What are the implications for investing in the water industry?
Four categories of solutions providers
We face diametrically opposed problems of drought and flooding, but these issues can be addressed by investment in four areas.
Firstly, for storm water, there needs to be better infrastructure – more efficient pumping and drainage systems – than exists currently.
Secondly, in drought conditions, better solutions are needed for optimising the use of what little water is available, including – our third potential investment category – large-scale treatment infrastructure so that water can be re-used.
The final category is utilities. These companies are to provide safe drinking water, deal with wastewater and invest in infrastructure that minimises wastage (leakage) and maximises delivery.
Improving disclosure and management
Company strategies and goals are an important part of the solution. One of our key areas of focus in our engagement with companies is to encourage them to disclose their water risk more fully and to include more strategic goal-setting around water issues.
In many ways, water is a more complex issue than greenhouse gas emissions (GHGs). Unlike climate reporting, there are few globally agreed frameworks to measure water impact. It is also typically a local issue. This is why disclosure has historically lagged on this topic.
The good news is that many companies are improving in this area. Ceres, a sustainability not-for-profit organisation, has approached 72 companies through its Valuing Water Initiative.
Focusing on companies with large water footprints across a range of sectors – from hi-tech to luxury goods – it aims to help improve disclosure and water management.

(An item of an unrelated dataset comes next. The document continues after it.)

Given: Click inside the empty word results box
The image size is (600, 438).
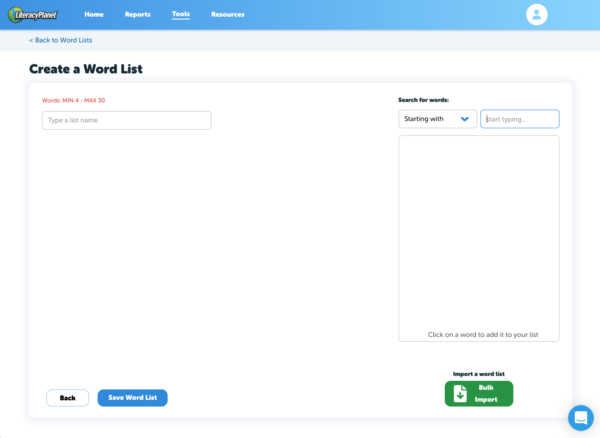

Companies themselves are becoming more proactive in responding to clean and wastewater regulations. This is leading to greater demand for the solution providers we invest in.
One of the largest challenges is the decade-long underinvestment in infrastructure. The effects can be seen in many parts of the world. The main consequence is not being able to deal with steeply rising demand for clean water and sanitation systems as populations grow and become richer.
Billions of dollars needed
The American Society of Civil Engineers has quantified this investment shortfall at USD 2 billion in 2019, rising seven-fold – unless the situation is quickly and seriously addressed – to USD 14 billion, or some USD 3 300 per household, by 2039. We believe closing that gap represents a large and attractive investment opportunity.
The latest US infrastructure investment legislation, covering roads, bridges, railways and the power network, will support long-term economic growth. We believe it will drive greater demand for water products.
In Europe, the EU Water Framework Directive focuses on outcomes rather than, for example, measuring contaminants entering water systems. It can help drive companies (and regulators) to prioritise issues, for example the quality of bathing water.
In short, the legislative environment, addressing both climate change and underinvestment in infrastructure, looks set to have direct positive impacts for established and start-up companies that provide water solutions to every activity sector.
In any economic environment
We believe the current environment of rising interest rates, impending (US) recession and energy supply stress does not weaken the attractiveness of water-related investing.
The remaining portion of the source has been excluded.